A better solution is to NOT wrap the entire migration in a transaction block. If we need to alter multiple columns for each row, then wrap only the row operations in the migration. This way, after every row is changed, the lock is released.


Django: Printing the SQL that Migrations Run

./manage.py sqlmigrate APP_NAME MIGRATION_NUMBER/NAME


This will print the operations that will be run during the migration. A comment in the query will explain what each operation does.


For a no-op migration — a migration that does not change the DB, like updates to TextChoice and similar columns — the result will look like this:

BEGIN;
 - 
 - Alter field transaction_status on transactions
 - 
COMMIT;

An empty transaction with a comment inside of it describing what the transaction represents.


This migration does nothing—hence the SQL comments in the transaction block. The django_migrations table will be updated to track which migrations have been run, but that shouldn’t impact the app.


For migrations that actually change the DB, the output will look like this:

BEGIN;
 - 
 - Add field reverted to transactions
 - 
ALTER TABLE "transactions" ADD COLUMN "reverted" timestamp with time zone NULL;
COMMIT;


This alters a table by adding a column that blocks all reads and writes.

Sources

  • Postgres Locks — A Deep Dive
    • Great article, highly recommend reading this FIRST then the docs.
  • [PSQL Locks](https://Postgres Locks - A Deep Dive Great article, highly recommend reading this FIRST then the docs.)
    • Table Locks
      • Two transactions cannot hold locks of conflicting modes on the same table at the same time. (However, a transaction never conflicts with itself.

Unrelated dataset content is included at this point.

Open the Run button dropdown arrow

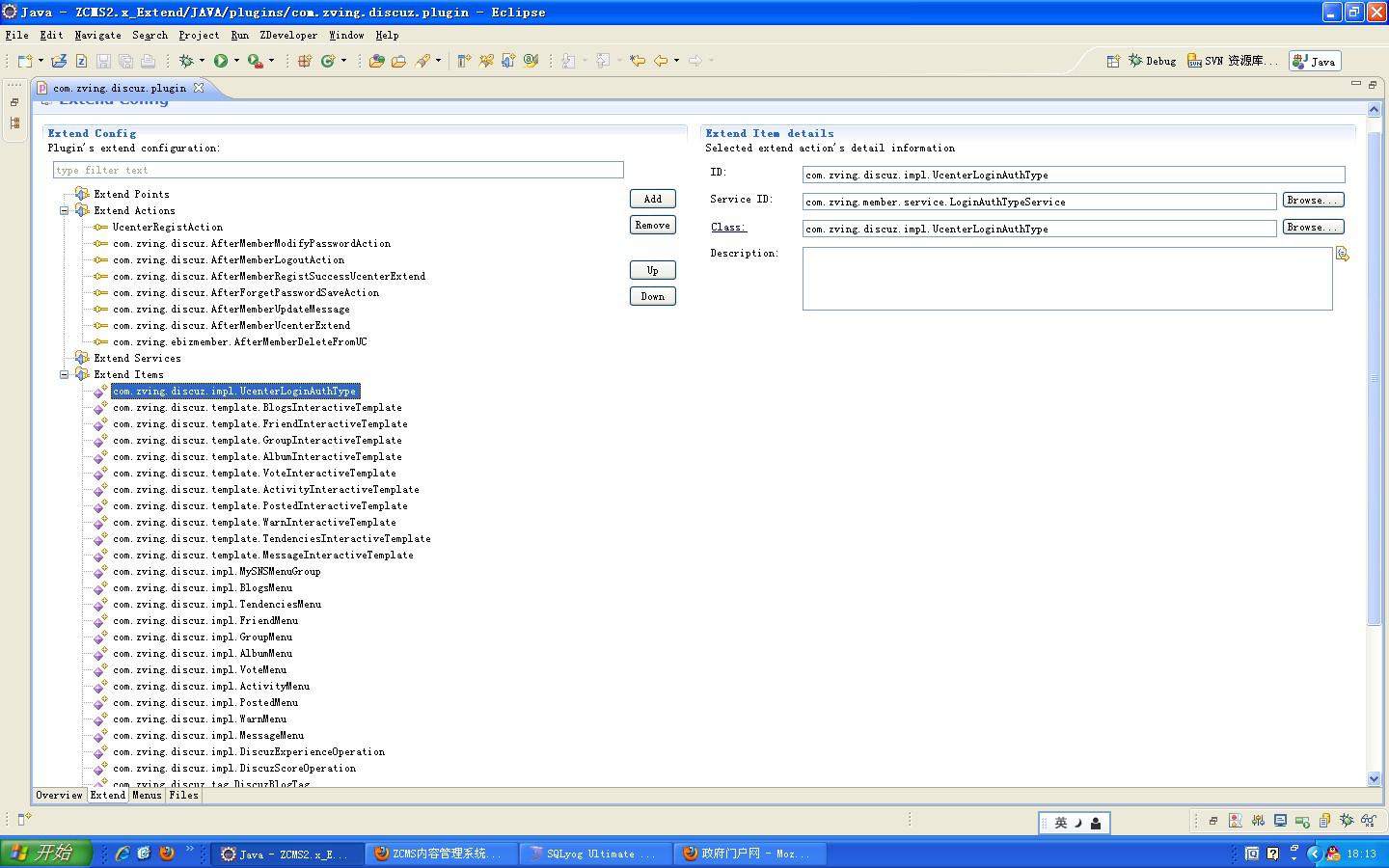click(x=236, y=61)
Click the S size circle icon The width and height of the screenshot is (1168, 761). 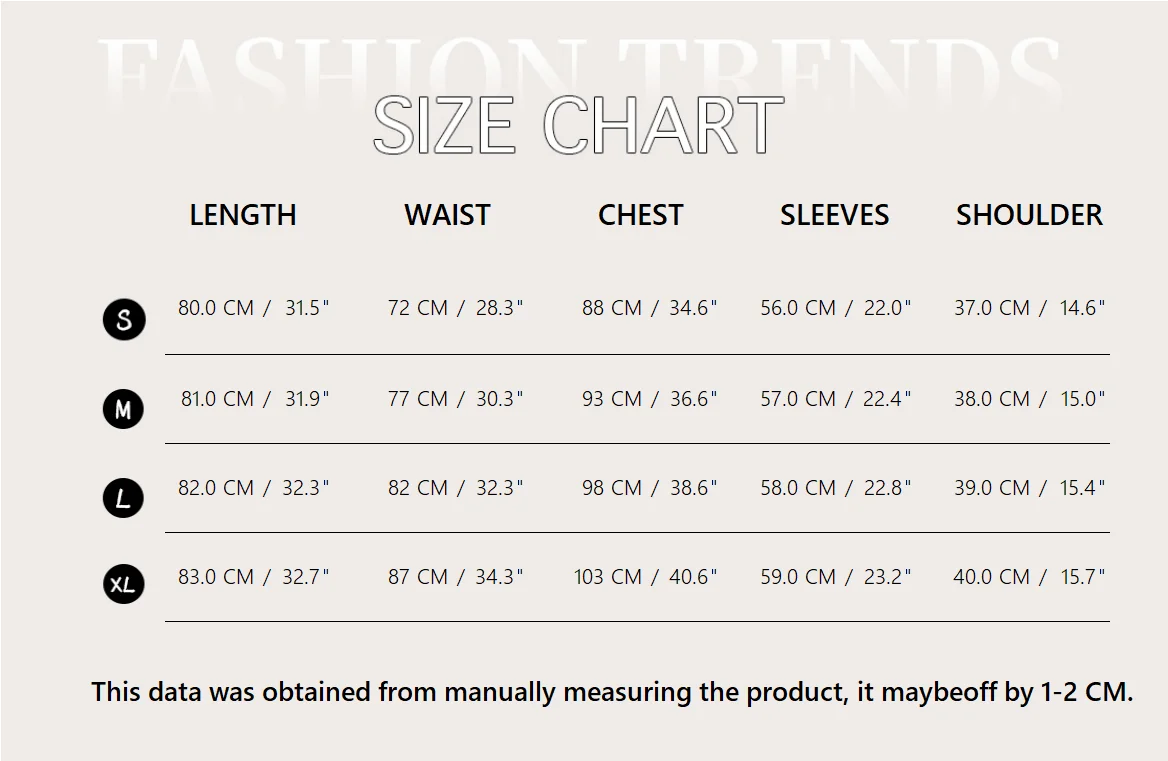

For example, it might acquire ACCESS EXCLUSIVE lock and later acquire ACCESS SHARE lock on the same table.) Non-conflicting lock modes can be held concurrently by many transactions. Notice in particular that some lock modes are self-conflicting (for example, an ACCESS EXCLUSIVE lock cannot be held by more than one transaction at a time) while others are not self-conflicting (for example, an ACCESS SHARE lock can be held by multiple transactions).
      • Once acquired, a lock is normally held until the end of the transaction. But if a lock is acquired after establishing a savepoint, the lock is released immediately if the savepoint is rolled back to. This is consistent with the principle that ROLLBACK cancels all effects of the commands since the savepoint. The same holds for locks acquired within a PL/pgSQL exception block: an error escape from the block releases locks acquired within it.
    • Row Locks
      • Note that a transaction can hold conflicting locks on the same row, even in different subtransactions; but other than that, two transactions can never hold conflicting locks on the same row. Row-level locks do not affect data querying; they block only writers and lockers to the same row. Row-level locks are released at transaction end or during savepoint rollback, just like table-level locks.
    • Deadlocks & Transactions
      • The use of explicit locking can increase the likelihood of deadlocks, wherein two (or more) transactions each hold locks that the other wants. For example, if transaction 1 acquires an exclusive lock on table A and then tries to acquire an exclusive lock on table B, while transaction 2 has already exclusive-locked table B and now wants an exclusive lock on table A, then neither one can proceed. PostgreSQL automatically detects deadlock situations and resolves them by aborting one of the transactions involved, allowing the other(s) to complete. (Exactly which transaction will be aborted is difficult to predict and should not be relied upon.)
      • Note that deadlocks can also occur as the result of row-level locks (and thus, they can occur even if explicit locking is not used). Consider the case in which two concurrent transactions modify a table. [The first transaction updates row A, then the second transaction updates row B, then the first transaction tries to update row B, sees the lock is held by the second transaction and waits, and finally, the second transaction tries to update row A but can’t because the lock for row A is held by the first transaction which is waiting for it to finish.]